* **Required work**: Set out the lines from the line containing "You are a GUI" through the line containing "Image resolution: width=1397", both included, as a numbered list, omitting blank lines.

* **Information shown**:
▶

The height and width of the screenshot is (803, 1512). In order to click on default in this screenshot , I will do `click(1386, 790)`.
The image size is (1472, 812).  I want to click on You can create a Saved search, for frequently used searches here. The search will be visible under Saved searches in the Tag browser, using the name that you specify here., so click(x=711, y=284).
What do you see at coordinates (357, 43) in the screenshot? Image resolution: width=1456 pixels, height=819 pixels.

◀
▶

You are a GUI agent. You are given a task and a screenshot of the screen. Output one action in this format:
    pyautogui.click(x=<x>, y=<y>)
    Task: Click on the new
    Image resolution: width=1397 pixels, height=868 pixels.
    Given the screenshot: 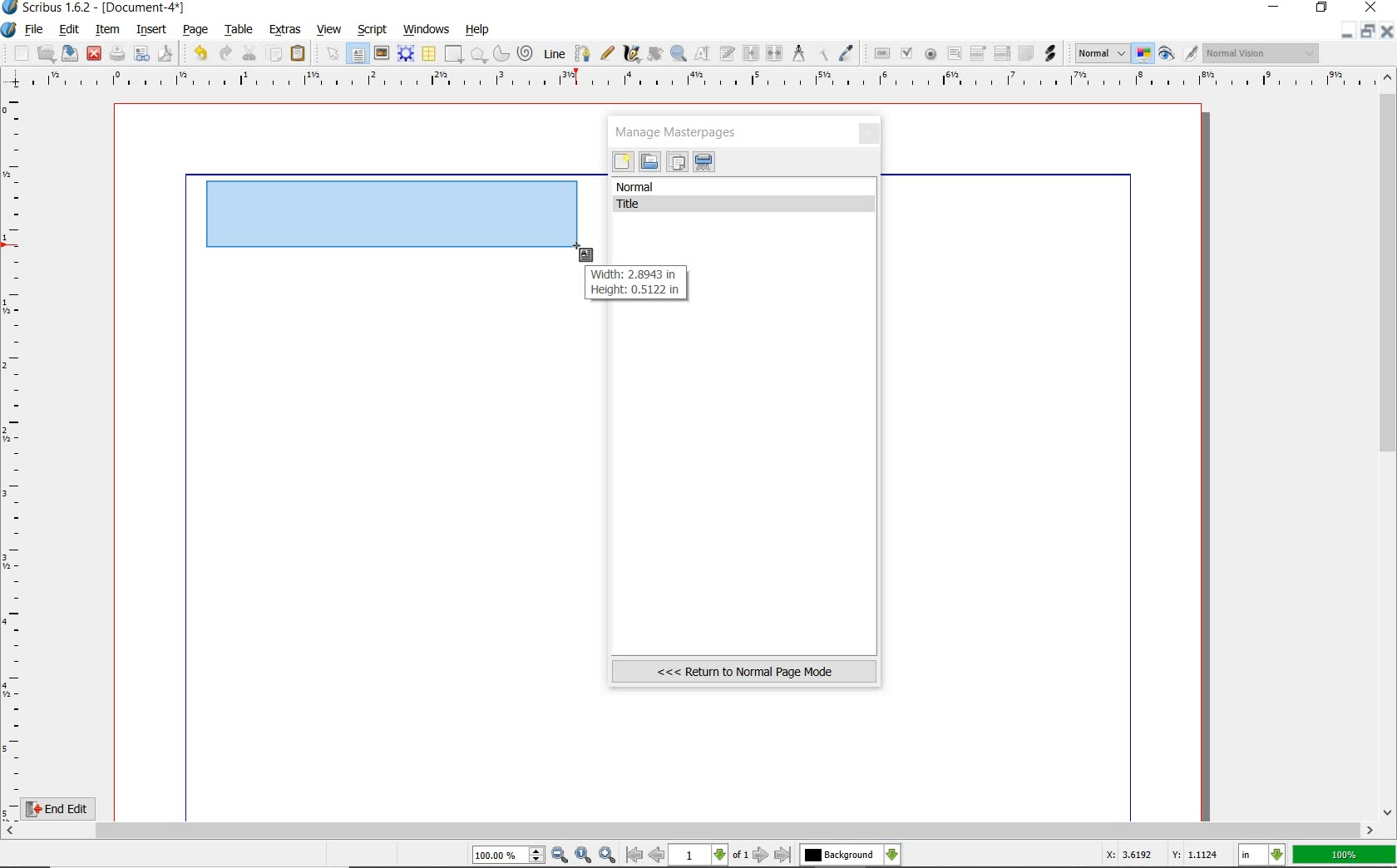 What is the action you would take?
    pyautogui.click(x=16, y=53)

◀

* **Solution to the problem**:
1. You are a GUI agent. You are given a task and a screenshot of the screen. Output one action in this format:
2.     pyautogui.click(x=<x>, y=<y>)
3.     Task: Click on the new
4.     Image resolution: width=1397 pixels, height=868 pixels.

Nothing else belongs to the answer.